===== EXTRACTED TEXT =====

Is the Smartphone Smart Enough to Treat Major Depression?


A clinical trial is evaluating the use of the Kokoro app to deliver a smartphone-based CBT program to patients being treated for depression.

Major depression is debilitating and difficult to treat. While pharmacotherapy, mostly in the form of antidepressants, is typically first-line treatment for most patients suffering from depression, several studies have shown that cognitive-behavior therapy (CBT), either alone or in combination with medication, can be an effective treatment option as well.

The challenge with CBT, however, is that it requires experienced therapy and substantive dedicated time to be effective; a typical course of CBT involves up to sixteen 1-hour face-to-face sessions led by an experienced therapist.What if, a new study in the journal Trials asks, CBT could be effectively given by that most ubiquitous of tools: the smartphone?

===== EXTRACTED RECORDS =====

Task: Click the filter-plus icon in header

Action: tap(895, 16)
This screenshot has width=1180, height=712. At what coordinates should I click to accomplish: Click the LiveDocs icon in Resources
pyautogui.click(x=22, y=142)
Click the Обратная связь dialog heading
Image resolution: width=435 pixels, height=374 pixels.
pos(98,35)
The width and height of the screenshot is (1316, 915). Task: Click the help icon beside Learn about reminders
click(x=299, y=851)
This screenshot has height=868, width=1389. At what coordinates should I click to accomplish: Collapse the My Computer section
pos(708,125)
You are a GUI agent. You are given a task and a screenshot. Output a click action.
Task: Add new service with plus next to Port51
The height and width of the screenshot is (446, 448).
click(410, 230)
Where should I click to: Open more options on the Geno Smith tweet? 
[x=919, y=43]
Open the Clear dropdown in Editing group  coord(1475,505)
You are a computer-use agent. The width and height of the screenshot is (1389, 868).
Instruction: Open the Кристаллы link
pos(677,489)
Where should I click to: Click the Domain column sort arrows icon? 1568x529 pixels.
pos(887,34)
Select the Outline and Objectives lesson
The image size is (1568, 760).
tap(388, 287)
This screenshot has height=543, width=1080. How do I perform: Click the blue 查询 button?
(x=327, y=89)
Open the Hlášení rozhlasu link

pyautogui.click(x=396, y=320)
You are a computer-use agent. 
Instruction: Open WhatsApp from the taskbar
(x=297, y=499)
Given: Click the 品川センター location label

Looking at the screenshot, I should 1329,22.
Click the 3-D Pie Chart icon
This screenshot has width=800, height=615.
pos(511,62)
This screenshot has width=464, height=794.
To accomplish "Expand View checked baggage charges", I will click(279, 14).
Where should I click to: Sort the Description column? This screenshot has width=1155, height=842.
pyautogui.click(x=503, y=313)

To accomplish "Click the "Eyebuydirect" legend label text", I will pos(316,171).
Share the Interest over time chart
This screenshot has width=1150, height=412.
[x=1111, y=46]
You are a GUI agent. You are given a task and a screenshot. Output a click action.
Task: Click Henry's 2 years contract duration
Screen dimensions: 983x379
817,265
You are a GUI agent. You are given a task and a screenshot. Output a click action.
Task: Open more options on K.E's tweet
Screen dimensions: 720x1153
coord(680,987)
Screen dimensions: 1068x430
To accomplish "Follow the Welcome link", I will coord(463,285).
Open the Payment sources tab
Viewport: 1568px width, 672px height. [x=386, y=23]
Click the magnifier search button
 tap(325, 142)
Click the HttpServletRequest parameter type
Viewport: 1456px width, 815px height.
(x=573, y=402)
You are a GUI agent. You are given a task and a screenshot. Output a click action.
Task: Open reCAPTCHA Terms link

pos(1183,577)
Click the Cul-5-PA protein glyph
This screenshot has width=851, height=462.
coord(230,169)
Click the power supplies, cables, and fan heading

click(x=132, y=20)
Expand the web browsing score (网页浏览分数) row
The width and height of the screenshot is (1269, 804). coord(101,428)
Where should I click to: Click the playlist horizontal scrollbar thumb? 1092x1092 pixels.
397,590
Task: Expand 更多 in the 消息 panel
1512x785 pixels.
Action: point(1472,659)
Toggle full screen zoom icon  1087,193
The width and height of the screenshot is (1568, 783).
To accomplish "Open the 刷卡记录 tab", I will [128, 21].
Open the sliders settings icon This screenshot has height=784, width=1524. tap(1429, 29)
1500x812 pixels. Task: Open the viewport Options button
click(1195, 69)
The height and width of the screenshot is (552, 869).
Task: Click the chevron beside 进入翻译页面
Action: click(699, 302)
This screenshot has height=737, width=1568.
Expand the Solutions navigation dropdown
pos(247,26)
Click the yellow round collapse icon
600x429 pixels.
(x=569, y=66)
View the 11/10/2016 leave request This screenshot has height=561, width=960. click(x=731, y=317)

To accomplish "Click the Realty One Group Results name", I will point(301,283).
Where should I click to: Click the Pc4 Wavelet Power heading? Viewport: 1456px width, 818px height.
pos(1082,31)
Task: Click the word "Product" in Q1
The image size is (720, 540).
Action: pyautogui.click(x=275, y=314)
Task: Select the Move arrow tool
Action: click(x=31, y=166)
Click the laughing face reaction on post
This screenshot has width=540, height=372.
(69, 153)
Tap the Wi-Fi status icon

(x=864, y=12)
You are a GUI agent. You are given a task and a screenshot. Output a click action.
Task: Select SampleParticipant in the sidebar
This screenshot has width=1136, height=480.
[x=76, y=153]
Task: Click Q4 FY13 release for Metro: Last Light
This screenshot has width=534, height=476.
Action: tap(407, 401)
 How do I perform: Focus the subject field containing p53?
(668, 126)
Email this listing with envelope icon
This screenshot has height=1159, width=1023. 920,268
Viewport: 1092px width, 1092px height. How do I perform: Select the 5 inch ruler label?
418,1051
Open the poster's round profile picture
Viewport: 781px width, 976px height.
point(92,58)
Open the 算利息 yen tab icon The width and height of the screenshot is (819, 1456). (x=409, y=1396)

=====

▶ _WORK TASK A_
Please print the depression article, starting with "A clinical trial" and going on through "tools: the smartphone?".
▶ _WORK TASK B_
From the final paragraph of the depression article, list everything it says CBT requires or involves.
▶ _WORK TASK C_
Answer these questions from the depression article:
(i) Which app is the clinical trial evaluating?
(ii) What is typically first-line treatment for most patients suffering from depression?
(iii) In which journal does the new study appear?
The records were taken from a separate source.

▶ _SOLUTION A_
A clinical trial is evaluating the use of the Kokoro app to deliver a smartphone-based CBT program to patients being treated for depression.

Major depression is debilitating and difficult to treat. While pharmacotherapy, mostly in the form of antidepressants, is typically first-line treatment for most patients suffering from depression, several studies have shown that cognitive-behavior therapy (CBT), either alone or in combination with medication, can be an effective treatment option as well.

The challenge with CBT, however, is that it requires experienced therapy and substantive dedicated time to be effective; a typical course of CBT involves up to sixteen 1-hour face-to-face sessions led by an experienced therapist.What if, a new study in the journal Trials asks, CBT could be effectively given by that most ubiquitous of tools: the smartphone?

▶ _SOLUTION B_
- Experienced therapy
- Substantive dedicated time
- Up to sixteen 1-hour face-to-face sessions
- An experienced therapist to lead the sessions

▶ _SOLUTION C_
(i) The Kokoro app
(ii) Pharmacotherapy, mostly in the form of antidepressants
(iii) Trials